EXERCISE: Exactly reproduce each entry, leaving out nothing.

DATA FOR PROCESSING:
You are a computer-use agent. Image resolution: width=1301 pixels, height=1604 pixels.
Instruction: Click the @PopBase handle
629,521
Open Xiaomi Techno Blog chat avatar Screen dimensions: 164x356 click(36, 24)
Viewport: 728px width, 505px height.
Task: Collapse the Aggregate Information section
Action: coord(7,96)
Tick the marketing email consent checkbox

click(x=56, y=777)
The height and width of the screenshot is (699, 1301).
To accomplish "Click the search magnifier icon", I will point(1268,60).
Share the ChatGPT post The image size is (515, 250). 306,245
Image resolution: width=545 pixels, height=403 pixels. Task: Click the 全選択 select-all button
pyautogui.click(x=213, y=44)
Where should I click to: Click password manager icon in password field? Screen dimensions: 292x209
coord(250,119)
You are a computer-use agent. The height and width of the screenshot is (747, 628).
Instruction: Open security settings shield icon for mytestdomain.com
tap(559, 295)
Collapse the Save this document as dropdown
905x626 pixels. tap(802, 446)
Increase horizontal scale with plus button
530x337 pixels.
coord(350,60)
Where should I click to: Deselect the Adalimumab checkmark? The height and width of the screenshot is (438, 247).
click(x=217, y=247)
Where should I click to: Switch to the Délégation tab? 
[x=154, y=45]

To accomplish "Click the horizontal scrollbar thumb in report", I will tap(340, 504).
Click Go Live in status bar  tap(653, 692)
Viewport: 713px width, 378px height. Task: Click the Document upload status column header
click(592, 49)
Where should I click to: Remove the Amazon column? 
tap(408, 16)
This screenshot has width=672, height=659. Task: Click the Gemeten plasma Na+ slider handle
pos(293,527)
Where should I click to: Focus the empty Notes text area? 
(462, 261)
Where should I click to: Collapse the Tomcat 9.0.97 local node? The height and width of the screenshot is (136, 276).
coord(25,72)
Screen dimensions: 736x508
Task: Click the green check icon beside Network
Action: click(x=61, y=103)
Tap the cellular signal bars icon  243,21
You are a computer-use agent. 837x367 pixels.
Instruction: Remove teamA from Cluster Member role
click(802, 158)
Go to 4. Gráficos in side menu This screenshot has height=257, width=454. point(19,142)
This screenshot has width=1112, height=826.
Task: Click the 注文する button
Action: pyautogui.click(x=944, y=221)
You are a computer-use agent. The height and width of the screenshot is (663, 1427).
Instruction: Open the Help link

RESULT FOR THIS EXERCISE:
You are a computer-use agent. Image resolution: width=1301 pixels, height=1604 pixels.
Instruction: Click the @PopBase handle
629,521
Open Xiaomi Techno Blog chat avatar Screen dimensions: 164x356 click(36, 24)
Viewport: 728px width, 505px height.
Task: Collapse the Aggregate Information section
Action: coord(7,96)
Tick the marketing email consent checkbox

click(x=56, y=777)
The height and width of the screenshot is (699, 1301).
To accomplish "Click the search magnifier icon", I will point(1268,60).
Share the ChatGPT post The image size is (515, 250). 306,245
Image resolution: width=545 pixels, height=403 pixels. Task: Click the 全選択 select-all button
pyautogui.click(x=213, y=44)
Where should I click to: Click password manager icon in password field? Screen dimensions: 292x209
coord(250,119)
You are a computer-use agent. The height and width of the screenshot is (747, 628).
Instruction: Open security settings shield icon for mytestdomain.com
tap(559, 295)
Collapse the Save this document as dropdown
905x626 pixels. tap(802, 446)
Increase horizontal scale with plus button
530x337 pixels.
coord(350,60)
Where should I click to: Deselect the Adalimumab checkmark? The height and width of the screenshot is (438, 247).
click(x=217, y=247)
Where should I click to: Switch to the Délégation tab? 
[x=154, y=45]

To accomplish "Click the horizontal scrollbar thumb in report", I will tap(340, 504).
Click Go Live in status bar  tap(653, 692)
Viewport: 713px width, 378px height. Task: Click the Document upload status column header
click(592, 49)
Where should I click to: Remove the Amazon column? 
tap(408, 16)
This screenshot has width=672, height=659. Task: Click the Gemeten plasma Na+ slider handle
pos(293,527)
Where should I click to: Focus the empty Notes text area? 
(462, 261)
Where should I click to: Collapse the Tomcat 9.0.97 local node? The height and width of the screenshot is (136, 276).
coord(25,72)
Screen dimensions: 736x508
Task: Click the green check icon beside Network
Action: click(x=61, y=103)
Tap the cellular signal bars icon  243,21
You are a computer-use agent. 837x367 pixels.
Instruction: Remove teamA from Cluster Member role
click(802, 158)
Go to 4. Gráficos in side menu This screenshot has height=257, width=454. point(19,142)
This screenshot has width=1112, height=826.
Task: Click the 注文する button
Action: pyautogui.click(x=944, y=221)
You are a computer-use agent. The height and width of the screenshot is (663, 1427).
Instruction: Open the Help link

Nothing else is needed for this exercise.